ACTIVITY ▸ All the lines below should be set down exactly, with no picture carried into the copy.

===== THE INPUT

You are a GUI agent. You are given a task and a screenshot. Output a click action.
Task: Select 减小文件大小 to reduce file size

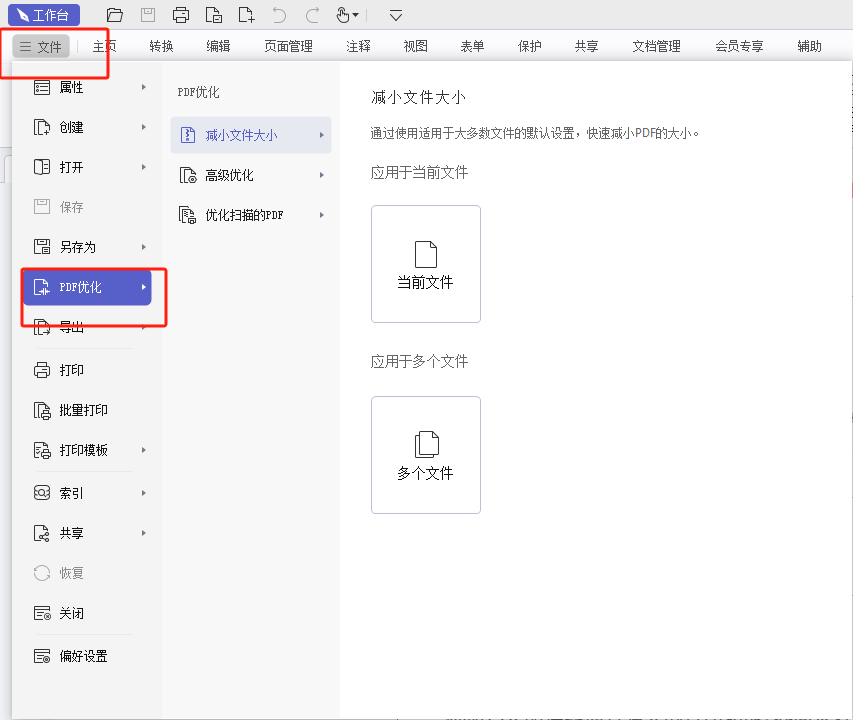[x=237, y=133]
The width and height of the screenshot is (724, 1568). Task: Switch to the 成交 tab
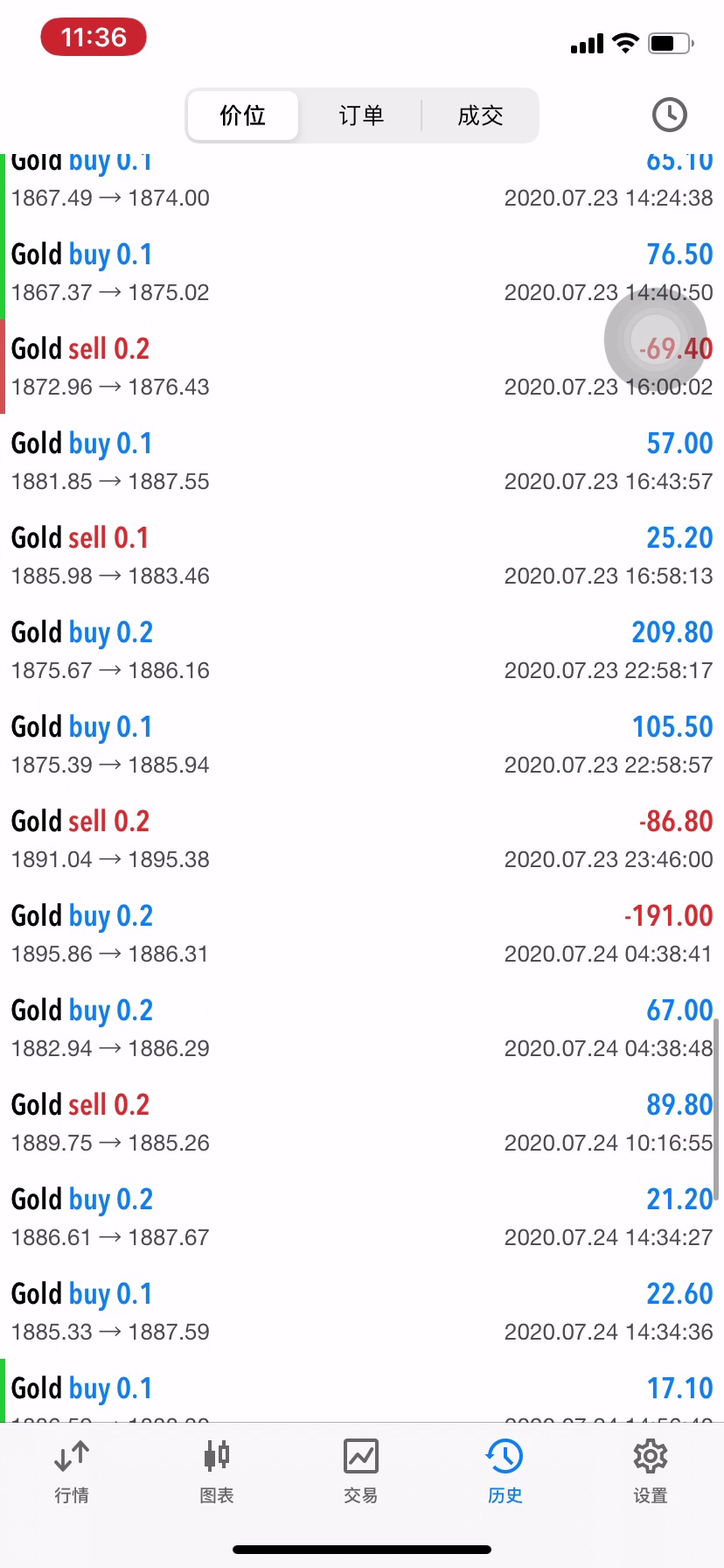(x=480, y=116)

==========

WRITTEN RESPONSE ▸
You are a GUI agent. You are given a task and a screenshot. Output a click action.
Task: Select 减小文件大小 to reduce file size

[x=237, y=133]
The width and height of the screenshot is (724, 1568). Task: Switch to the 成交 tab
(x=480, y=116)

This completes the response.